The big limitations of the study are the small number of samples for ischemic stroke subtypes and the lack of subtyping for hemorrhagic stroke, which can limit the interpretation of low-frequency variants. Another limitation was the lack of replication in an Indian sample set from India. Although the South Asian samples from UK Biobank fulfilled this gap, the study still lacked TOAST-based subtyping, limiting direct comparison of subtype-specific associations. The difference in reginal diet and cultural practices among the 3 centers also could affect the results to some extent, but due to a lack of data to account for these differences, it is difficult to comment on these important gene-environment interactions. However, this first GWAS of stroke in an Indian population was nonetheless able to identify robustly associated loci, especially the 1q21 locus (figure 3), of cardioembolic stroke given the strong evidence for association with traits that are associated with stroke and nominal replication in independent datasets. This also led to reporting of variants in genes of the SUMOylation pathway, which is actively being investigated as a therapeutic option for protection against brain ischemia. Future population genetic studies involving larger datasets of Indian origin followed by functional studies in animal models guided by RNA sequencing and gene network analysis are required for further interpretation of these findings.

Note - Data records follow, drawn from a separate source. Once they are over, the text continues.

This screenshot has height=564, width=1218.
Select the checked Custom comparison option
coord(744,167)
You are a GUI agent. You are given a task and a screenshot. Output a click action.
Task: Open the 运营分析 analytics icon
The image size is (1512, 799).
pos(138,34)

GWAS = genome-wide association study; LD = linkage disequilibrium; Ref Var = reference variant.

Acknowledgment

The authors thank the All India Institute of Medical Sciences, New Delhi, India, for providing support and resources for successful completion of this study. They acknowledge the UK-India Education Research Initiative for providing technical support and funding for the collection of samples from East and South India. Finally, they acknowledge the support of study participants for their participation in the present study. Ganesh Chauhan is supported by DBT-Ramalingaswami Re-Entry Fellowship. The UK Biobank datasets used in this study were obtained under application No. 37489.

Glossary

CADISP: Cervical Artery Dissection in Ischaemic Stroke
eQTL: expression quantitative trait locus
GWAS: genome-wide association studies
LD: linkage disequilibrium
MAF: minor allele frequency
OR: odds ratio
PCA: principal components analysis
RWD: repeats of tryptophan and aspartic acid
SNP: single nucleotide polymorphism
SUMO: small ubiquitin-like modifier
TOAST: Trial of Org 10172 in Acute Stroke Treatment
VCF: variant call format

Appendix. Authors

Appendix.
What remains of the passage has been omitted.